* Twoje zadanie: Przepisz wiersze od początku pozycji do wiersza z „Action: (718, 391)” włącznie, razem z poleceniami, i przesuń o 59 każdą współrzędną w odpowiedziach. Liczby w poleceniach pozostaw bez zmian.

Pozycje wybrane ze zbioru:
────────────────────

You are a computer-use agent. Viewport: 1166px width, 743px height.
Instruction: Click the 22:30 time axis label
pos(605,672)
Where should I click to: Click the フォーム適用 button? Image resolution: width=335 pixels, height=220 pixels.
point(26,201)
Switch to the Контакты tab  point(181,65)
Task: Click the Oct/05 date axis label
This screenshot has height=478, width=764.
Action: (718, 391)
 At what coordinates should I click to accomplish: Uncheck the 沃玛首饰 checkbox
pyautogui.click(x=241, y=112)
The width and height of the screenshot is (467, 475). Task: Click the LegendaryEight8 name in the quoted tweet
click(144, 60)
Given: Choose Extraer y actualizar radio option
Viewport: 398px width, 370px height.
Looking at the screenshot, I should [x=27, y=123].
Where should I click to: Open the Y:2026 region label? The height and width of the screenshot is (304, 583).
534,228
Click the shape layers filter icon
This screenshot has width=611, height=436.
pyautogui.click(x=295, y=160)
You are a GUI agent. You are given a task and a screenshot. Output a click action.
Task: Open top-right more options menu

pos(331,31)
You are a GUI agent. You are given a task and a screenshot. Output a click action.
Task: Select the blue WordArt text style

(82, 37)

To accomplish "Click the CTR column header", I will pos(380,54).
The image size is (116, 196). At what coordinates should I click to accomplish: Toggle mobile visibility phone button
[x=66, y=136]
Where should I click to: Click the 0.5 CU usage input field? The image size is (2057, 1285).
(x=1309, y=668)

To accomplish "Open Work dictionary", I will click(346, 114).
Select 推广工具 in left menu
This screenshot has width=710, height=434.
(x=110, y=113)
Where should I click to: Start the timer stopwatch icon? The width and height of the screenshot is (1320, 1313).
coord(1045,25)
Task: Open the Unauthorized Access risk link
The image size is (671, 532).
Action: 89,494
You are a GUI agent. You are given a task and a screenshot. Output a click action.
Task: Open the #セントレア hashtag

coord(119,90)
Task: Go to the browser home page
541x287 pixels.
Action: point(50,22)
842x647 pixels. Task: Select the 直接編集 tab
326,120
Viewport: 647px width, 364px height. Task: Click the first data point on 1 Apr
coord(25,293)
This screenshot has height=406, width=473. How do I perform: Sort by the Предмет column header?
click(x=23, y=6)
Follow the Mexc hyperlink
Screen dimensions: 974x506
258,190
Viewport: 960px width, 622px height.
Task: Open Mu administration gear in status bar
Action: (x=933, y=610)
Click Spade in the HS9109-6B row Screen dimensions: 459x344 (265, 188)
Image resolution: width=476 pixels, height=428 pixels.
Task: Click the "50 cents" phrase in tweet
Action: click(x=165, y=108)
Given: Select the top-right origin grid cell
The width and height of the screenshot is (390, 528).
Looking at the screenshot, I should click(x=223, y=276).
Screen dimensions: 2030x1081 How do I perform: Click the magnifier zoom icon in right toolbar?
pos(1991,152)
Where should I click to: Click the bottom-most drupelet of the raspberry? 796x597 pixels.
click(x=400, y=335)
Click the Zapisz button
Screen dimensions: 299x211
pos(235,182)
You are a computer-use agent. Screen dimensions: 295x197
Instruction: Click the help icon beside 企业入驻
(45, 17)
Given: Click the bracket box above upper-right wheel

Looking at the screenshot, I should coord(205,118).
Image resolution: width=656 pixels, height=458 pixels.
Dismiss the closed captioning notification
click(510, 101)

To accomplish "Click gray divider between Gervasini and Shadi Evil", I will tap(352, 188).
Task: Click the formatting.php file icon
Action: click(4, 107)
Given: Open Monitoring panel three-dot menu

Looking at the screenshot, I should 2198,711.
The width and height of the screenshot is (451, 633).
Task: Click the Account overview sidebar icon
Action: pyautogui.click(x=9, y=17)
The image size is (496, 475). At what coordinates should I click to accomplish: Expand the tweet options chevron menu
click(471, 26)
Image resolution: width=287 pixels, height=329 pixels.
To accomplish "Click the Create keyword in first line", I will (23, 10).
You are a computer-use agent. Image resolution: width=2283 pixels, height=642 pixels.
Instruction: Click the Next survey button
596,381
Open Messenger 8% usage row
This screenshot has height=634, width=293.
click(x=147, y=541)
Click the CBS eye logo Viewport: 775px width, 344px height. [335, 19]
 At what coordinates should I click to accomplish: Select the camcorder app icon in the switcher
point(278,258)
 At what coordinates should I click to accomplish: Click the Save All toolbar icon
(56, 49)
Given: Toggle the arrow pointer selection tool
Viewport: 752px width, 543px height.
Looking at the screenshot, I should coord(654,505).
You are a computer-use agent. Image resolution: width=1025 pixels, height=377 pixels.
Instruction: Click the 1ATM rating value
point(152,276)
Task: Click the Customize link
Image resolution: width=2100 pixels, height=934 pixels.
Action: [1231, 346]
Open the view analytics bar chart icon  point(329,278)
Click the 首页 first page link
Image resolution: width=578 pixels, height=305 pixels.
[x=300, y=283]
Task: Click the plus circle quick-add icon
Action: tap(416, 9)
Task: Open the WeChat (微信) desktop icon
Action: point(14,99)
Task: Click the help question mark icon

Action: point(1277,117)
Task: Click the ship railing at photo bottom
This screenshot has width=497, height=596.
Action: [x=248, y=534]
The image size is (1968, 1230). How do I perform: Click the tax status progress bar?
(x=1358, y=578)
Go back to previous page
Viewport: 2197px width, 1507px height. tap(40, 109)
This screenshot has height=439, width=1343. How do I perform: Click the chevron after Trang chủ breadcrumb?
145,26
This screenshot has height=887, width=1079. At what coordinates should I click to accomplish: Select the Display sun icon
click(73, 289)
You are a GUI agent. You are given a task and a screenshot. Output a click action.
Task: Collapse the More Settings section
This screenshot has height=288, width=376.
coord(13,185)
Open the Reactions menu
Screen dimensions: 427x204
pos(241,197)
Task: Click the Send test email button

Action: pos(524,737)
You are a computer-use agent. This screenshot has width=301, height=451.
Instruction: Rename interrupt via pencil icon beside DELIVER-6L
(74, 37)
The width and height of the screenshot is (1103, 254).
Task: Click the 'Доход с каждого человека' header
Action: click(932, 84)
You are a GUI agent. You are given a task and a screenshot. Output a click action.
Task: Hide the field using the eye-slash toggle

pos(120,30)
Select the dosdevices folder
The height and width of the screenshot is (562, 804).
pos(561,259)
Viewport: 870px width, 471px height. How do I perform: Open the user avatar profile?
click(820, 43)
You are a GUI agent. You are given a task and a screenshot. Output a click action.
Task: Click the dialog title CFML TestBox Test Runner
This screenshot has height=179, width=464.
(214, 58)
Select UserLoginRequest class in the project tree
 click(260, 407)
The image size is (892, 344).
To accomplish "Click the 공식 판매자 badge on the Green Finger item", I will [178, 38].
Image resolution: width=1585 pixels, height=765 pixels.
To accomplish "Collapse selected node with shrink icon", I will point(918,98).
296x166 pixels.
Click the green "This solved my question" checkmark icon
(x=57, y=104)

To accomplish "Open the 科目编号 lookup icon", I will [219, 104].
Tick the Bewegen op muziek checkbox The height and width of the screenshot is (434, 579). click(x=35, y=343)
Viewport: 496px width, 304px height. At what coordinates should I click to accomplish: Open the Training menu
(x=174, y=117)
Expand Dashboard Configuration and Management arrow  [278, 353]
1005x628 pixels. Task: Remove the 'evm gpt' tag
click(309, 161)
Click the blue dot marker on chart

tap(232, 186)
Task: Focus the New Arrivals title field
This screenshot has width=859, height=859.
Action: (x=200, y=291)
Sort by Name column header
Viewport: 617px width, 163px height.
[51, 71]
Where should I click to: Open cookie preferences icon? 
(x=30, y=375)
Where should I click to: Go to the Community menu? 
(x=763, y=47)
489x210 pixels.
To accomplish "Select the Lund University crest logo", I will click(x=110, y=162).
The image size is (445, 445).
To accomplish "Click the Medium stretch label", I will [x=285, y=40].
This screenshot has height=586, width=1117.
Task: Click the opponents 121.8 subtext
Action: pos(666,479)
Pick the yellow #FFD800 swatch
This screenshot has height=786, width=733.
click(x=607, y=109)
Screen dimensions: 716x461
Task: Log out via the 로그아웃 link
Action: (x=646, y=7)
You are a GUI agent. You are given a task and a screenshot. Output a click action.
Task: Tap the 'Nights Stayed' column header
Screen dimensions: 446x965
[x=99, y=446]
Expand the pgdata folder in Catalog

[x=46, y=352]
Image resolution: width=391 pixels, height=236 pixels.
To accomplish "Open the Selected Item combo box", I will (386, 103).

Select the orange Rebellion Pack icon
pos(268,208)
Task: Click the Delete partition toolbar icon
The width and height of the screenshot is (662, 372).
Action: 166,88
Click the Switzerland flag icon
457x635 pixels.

────────────────────

* Wynik ćwiczenia:
You are a computer-use agent. Viewport: 1166px width, 743px height.
Instruction: Click the 22:30 time axis label
pos(664,731)
Where should I click to: Click the フォーム適用 button? Image resolution: width=335 pixels, height=220 pixels.
point(85,260)
Switch to the Контакты tab  point(240,124)
Task: Click the Oct/05 date axis label
This screenshot has height=478, width=764.
Action: (777, 450)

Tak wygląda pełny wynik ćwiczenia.